There’s so much misinformation online about alternator charging I really wish I could clear up. There is no temperature sensor on these alternators, they’re standard run of the mill externally regulated alternators. There’s a stator (output) and field wire (input).

With lithium and no temperature compensation on the alternator likely your diodes will melt or bearing will seize and you’ll toss a belt but I’m only speculating here admittedly, maybe these things will handle it but it’s not within specs.

I watched mine easily hit 150C at the stator which is well above normal or even extreme operating temperatures, I shut off charging (I have TVS diodes so no harm from high voltage) and it goes back down to 100C.
 
There’s so much misinformation online about alternator charging I really wish I could clear up. There is no temperature sensor on these alternators, they’re standard run of the mill externally regulated alternators. There’s a stator (output) and field wire (input).

With lithium and no temperature compensation on the alternator likely your diodes will melt or bearing will seize and you’ll toss a belt but I’m only speculating here admittedly, maybe these things will handle it but it’s not within specs.

I watched mine easily hit 150C at the stator which is well above normal or even extreme operating temperatures, I shut off charging (I have TVS diodes so no harm from high voltage) and it goes back down to 100C.

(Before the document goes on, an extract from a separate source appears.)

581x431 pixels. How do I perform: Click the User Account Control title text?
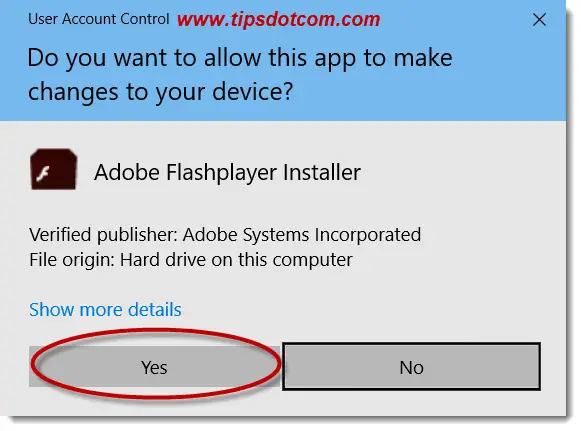99,19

The temp sensor is on the battery and is used to adjust the target voltage. If the battery is cold it can be as high as 14.9v and in the summer it’s around 14v. You are correct, the computer does not know the alternator temp. Sorry if I was unclear about that.
Our van has been charging 1,200ah of lithium directly connected to the alternator. The 20’ of wire and ohms law is the only thing keeping the alternator from self destructing. At idle when the alternator would really get hot this setup is probably a little easier on the alternator than a large B2B, in fact the house batteries hold up the van battery voltage and discharge briefly when the cooling fans come on and the computer/regulator slowly ramps up the alternator.

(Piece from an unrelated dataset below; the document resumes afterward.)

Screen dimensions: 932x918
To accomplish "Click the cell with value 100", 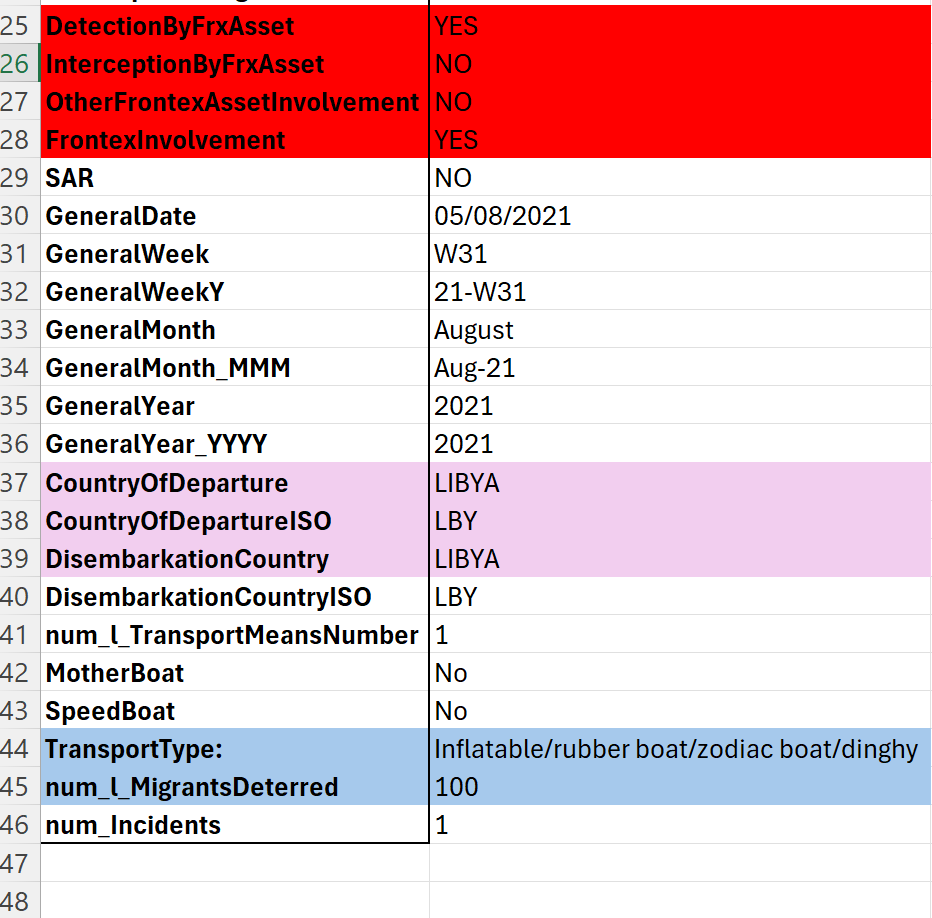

I plan to rock the direct charge until the warranty is up and then replace the belt, tensioner pulleys, and alternator with an OEM 220a.

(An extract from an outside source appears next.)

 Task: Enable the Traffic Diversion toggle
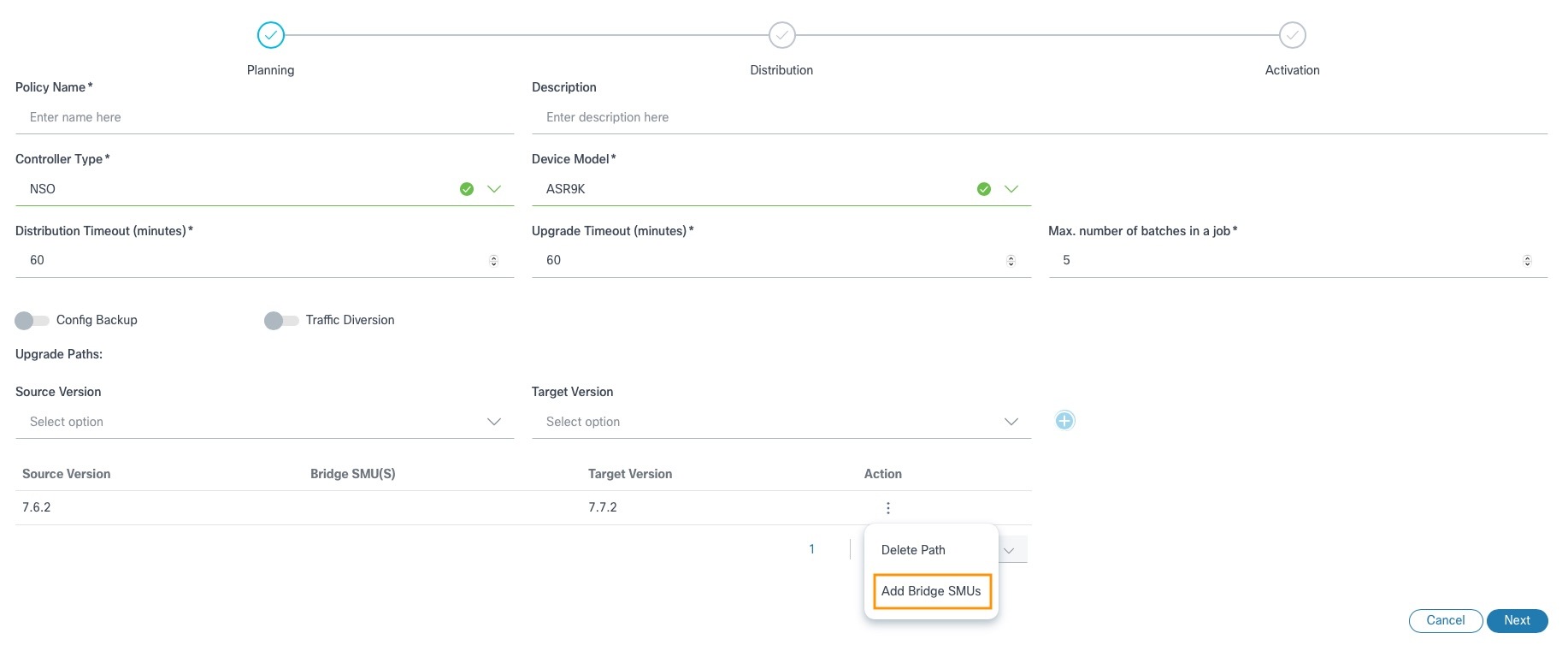click(281, 321)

i have nothing against B2B, I just used the blue sea stuff I already had. Now that Victron has a more efficient charger I may make the switch once I get around to installing the solar and don’t need all the charging I can get.
 
Yea there’s no thermistor/probe in the battery box on my van, I do wonder if it exists though because there are output parameters for in AlphaOBD.
There definitely must be some form of temperature compensation; even the old mechanical regulators had that. Maybe they figured that some other temperature sensor is a good proxy for battery temperature, or maybe the thermistor is in the ECU itself.
 
I don’t remember, it’s been a year or so since I ran the wires there.
The computer definitely knows (or is really good at estimating) the battery temp because it sets the voltage at the high end of a lead acid charge voltage for the given temp. I have to disable the ground on the charge relay at 14.5v because the van will reach as high as 15v when it’s really cold outside. In the summer it’s much lower.
It was not Rams intention but it helps lower the load on the alternator when direct charging in hot weather. It will have the opposite effect on B2B chargers causing the amp draw to increase.
 
There are dozens of posts on it already, they just require some digging. Sometimes you can find them easier with Google than the forums own search feature.
You can run up to a 2/0awg cable from the starter battery to the back of the van. Split charging with a battery isolator has fallen out of favor and requires far more electrical knowledge and careful design than a battery to battery charger. The B2B chargers are really good now, that’s the way to go on a new build. If you do use an isolator keep in mind that the wire will need to be sized for the sum of the fuses on both ends since two batteries will be feeding it during a short.